----- SUPPLIED INFORMATION -----

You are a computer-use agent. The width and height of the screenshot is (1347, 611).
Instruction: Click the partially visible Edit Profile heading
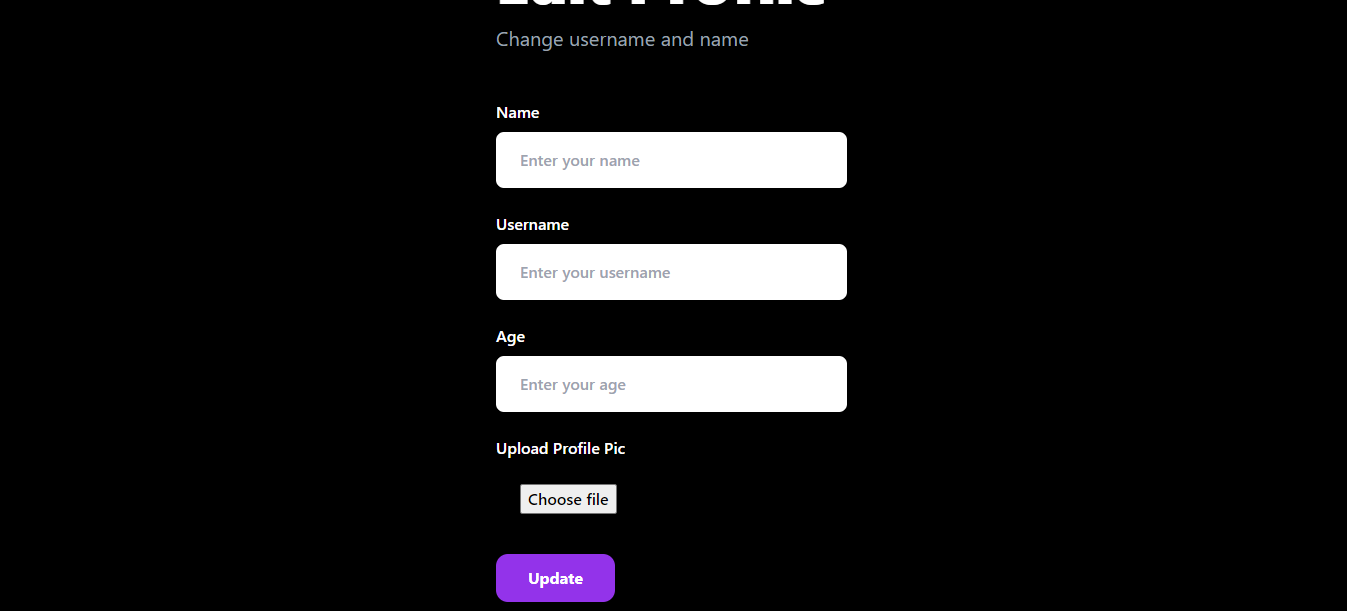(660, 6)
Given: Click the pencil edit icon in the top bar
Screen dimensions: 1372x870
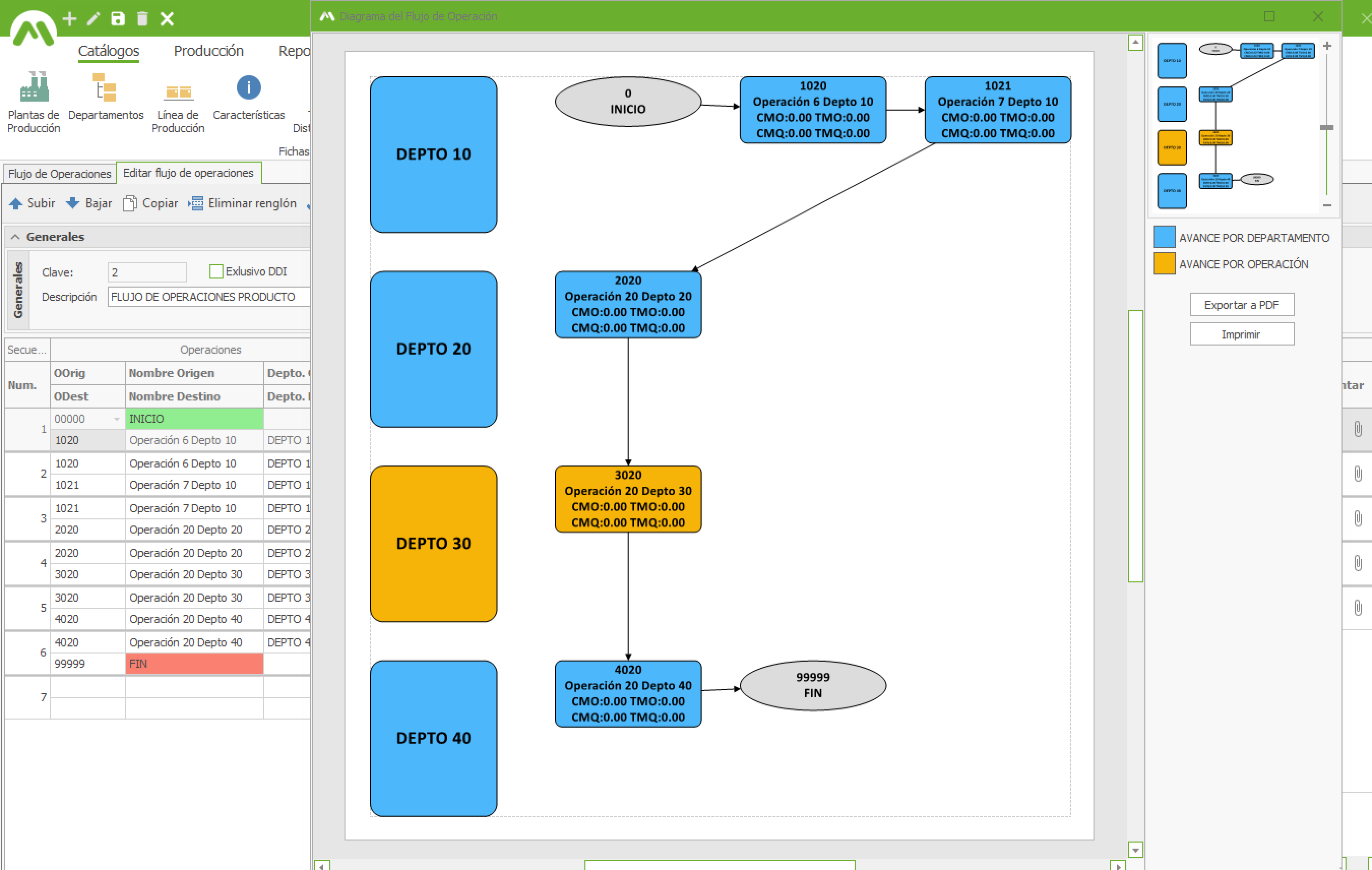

-----

WHAT THE TASK REQUIRES >> Filter the entries above down to the lines that contain the string "Click", and copy each one. Case counts.

WRITTEN RESPONSE >>
Instruction: Click the partially visible Edit Profile heading
Given: Click the pencil edit icon in the top bar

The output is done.